Crossing his arms, Scott leaned back and scrutinized the young lady. “Astute observation. I’m confident you’ll find the right amount to apply through trial and error.”

Realization of the jest’s true subject brushed on Kinsey’s face a devilry smile to match her cousin’s wink. “Permit me to rephrase my humble request. Would one of my kind Knights of Nonsense pour me a refreshment while I change into more appropriate attire for entertaining a guest?”

Placing a palm to his chest, Seth dipped forward in a seated bow. “My lady, we would be honored.”

Queen Anne took leave with a cross-eyed curtsy as Westcott’s laughter echoed off stucco walls. “God help me. Keep Alice in Wonderland out of her hands or I’ll be traveling down rabbit holes.”

Scott grinned. You’re far too late for that important date.

Another sip from his glass turned Seth’s jovial persona to a more solemn one.

“Too many lemons?”

“Only one too many.” Westcott leaned in as he drew out the name. “Geoooorrrrge paid a visit.”

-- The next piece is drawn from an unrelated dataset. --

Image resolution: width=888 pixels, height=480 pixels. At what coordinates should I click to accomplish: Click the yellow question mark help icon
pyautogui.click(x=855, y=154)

Scott’s smile faded with Seth’s prolonged handle that could only refer to one person: The proprietor of El Pinal Vineyards and Westcott Winery’s biggest competitor.

George West.

During the initial steps in assisting Kinsey with her wish to invest and someday own a vineyard producing a wine served in Boston’s finest establishments, Scott reached out to the gentleman well-known in San Joaquin’s viticulture community.

Offering his home as overnight accommodations, West provided the cousins a day-long private tour of El Pinal which he proudly narrated while suggesting Scott contact Phillip Westcott who may be seeking out investors. Yes, in the beginning, Geoooorrrrge was a gracious host and mentor, however, it didn’t take long for the man’s true colors to shine through: a braggart who enjoyed dining on smaller, less successful vineyards. Scott’s investment was meant to fatten up Seth’s family business before George West put it on his menu.

“The weasel came riding in to offer his condolences of relief after Jupiter’s wreck made the headlines. The solicitous bastard had no doubt been praying I’d been sent to hell. Obviously, our picture on the front page of the Stockton Daily Herald was quite the disappointment for him.”

Scott felt certain his name had also been on the Hades prayer list, but not Kinsey’s due to the fact George West didn’t consider her a threat. Along with being a pompous piranha, the man had proved to be a lousy judge of character. “I gather that celebrating your continued good health wasn’t the only reason for our friend’s visit.”

“An accurate assumption.” Seth’s casual smile slowly reclaimed its customary place. “It appears there’s been what my mother would call a faux pas regarding the wedding guests.”

George West knows the McGuire sisters? The ridiculous thought which popped into Scott’s head was quickly replaced with one more plausible but just as absurd, stifling his response to a single word. “No.”

“Blame John Creswell for the lost invitation. And I quote: Grant never should’ve appointed that buffoon as postmaster general. Mail service has been squatting in the outhouse ever since.

“It sounds as if West’s political views have remained unchanged.” Spying his little cousin approaching, Scott reached for the lemonade pitcher.

“West didn’t bless us with that insightful opinion. Those words tumbled out of old Leland’s mouth.”

“Stanford?” The pouring of lemonade came to a halt.

“It’s the only logical explanation why a wedding invitation reached the former governor’s humble residence and not El Pinal.”

Plopping down in a chair, Kinsey beamed. “Well gentlemen, what have I missed?”